The ancient Hebrew words included are: zachar, nekevah, androgynos, tumtum, aylonit hamah, aylonit adam, saris hamah, and saris adam.
You’ll want to see this meme. Here you go:
Nothing in the meme, accurate though the word translations may be, accounts for the leap, within the texts, from descriptions of human beings to any commentary on “gender” within the texts. The words themselves indicate there are two sexes: zachar and nekevah. Including the word “adam” should be a clue: adam means “human being.” It is closely related, according to my google search, to the word for “earth.”
The meme is making an argument leaping from an ancient language few of us reads or understands to a current social issue. For example, the word “androgynous” today indicates, to some extent, an esthetic: David Bowie was androgynous. Grace Jones is androgynous.
I once wrote an article, published in the “Faith Forward” channel on Patheos, arguing that the then trending issue of “biblical marriage” was based on imposing today’s understandings about marriage on ancient texts. The most important point I tried to make is that few of us would be comfortable with marriage as it existed in the ancient Hebrew, Greek, and Aramaic-speaking worlds. For example, if my husband were to die, I would have no thought that his surviving brother was obligated to marry me. I’m pretty sure his brother would strenuously object.

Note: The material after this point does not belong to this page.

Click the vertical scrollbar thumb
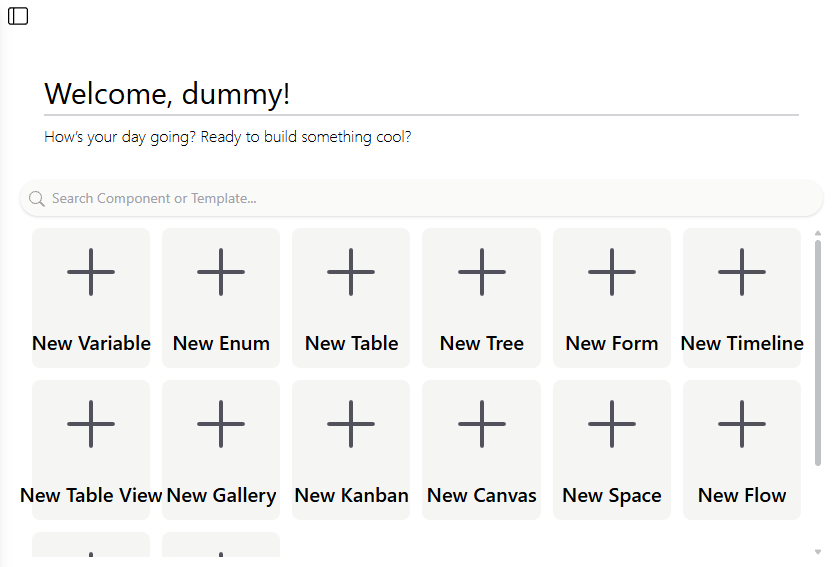The image size is (834, 567). [818, 353]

Ancient Hebrew words should have no bearing on the central trans issues today. One is whether children are fundamentally incapable, in modern understanding of both childhood and consent, of consenting to surgeries or hormones. Another is whether such surgeries and hormones are reversible. Is Doctor Johanna Olsen-Kennedy right or wrong when she states that if an adolescent girl has a double mastectomy to try to resemble being a boy and later on decides she actually wants breasts, she can then “go and get them.” A third issue is whether doctors and nurses are behaving ethically in providing these interventions even when the child says he wants it. Even when the parent says he wants it.

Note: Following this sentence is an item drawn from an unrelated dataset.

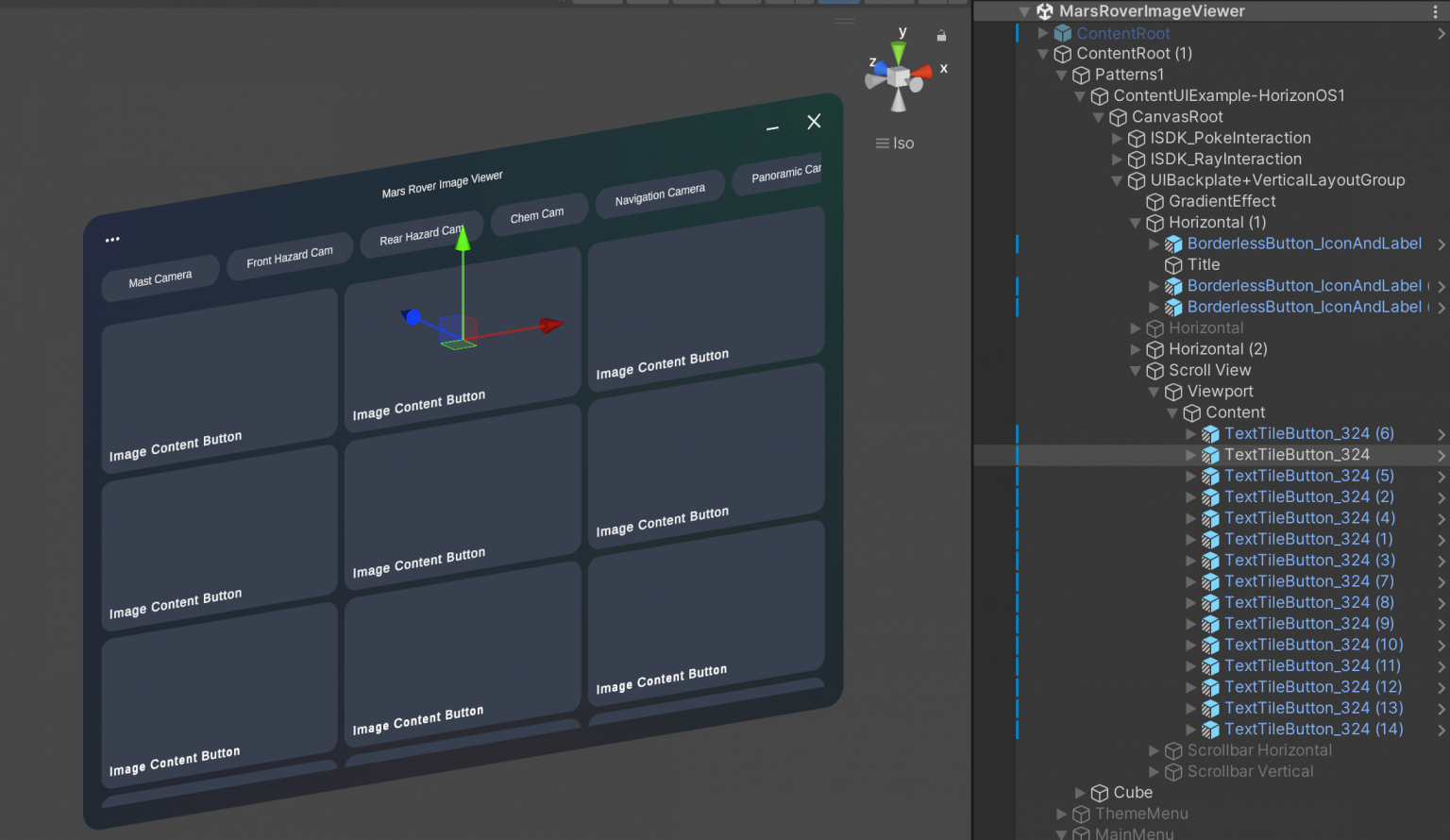Screen dimensions: 1450x840
Task: Select TextTileButton_324 (9) in the hierarchy
Action: click(1308, 623)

My sense of things is that, one, there is male and female. Male and female are determined by gametes over which none of us has control. I put together a short video called “Concerning the Origin of Sex, explaining how this works. You can watch it here.
Two, children actually exist. They are not just small adults, as Early Americans once thought, but are humans who have not developed, among other things, good reasoning skills. Three, doctors and nurses should do no harm. Four, trafficking children or labor or anyone else is morally repugnant.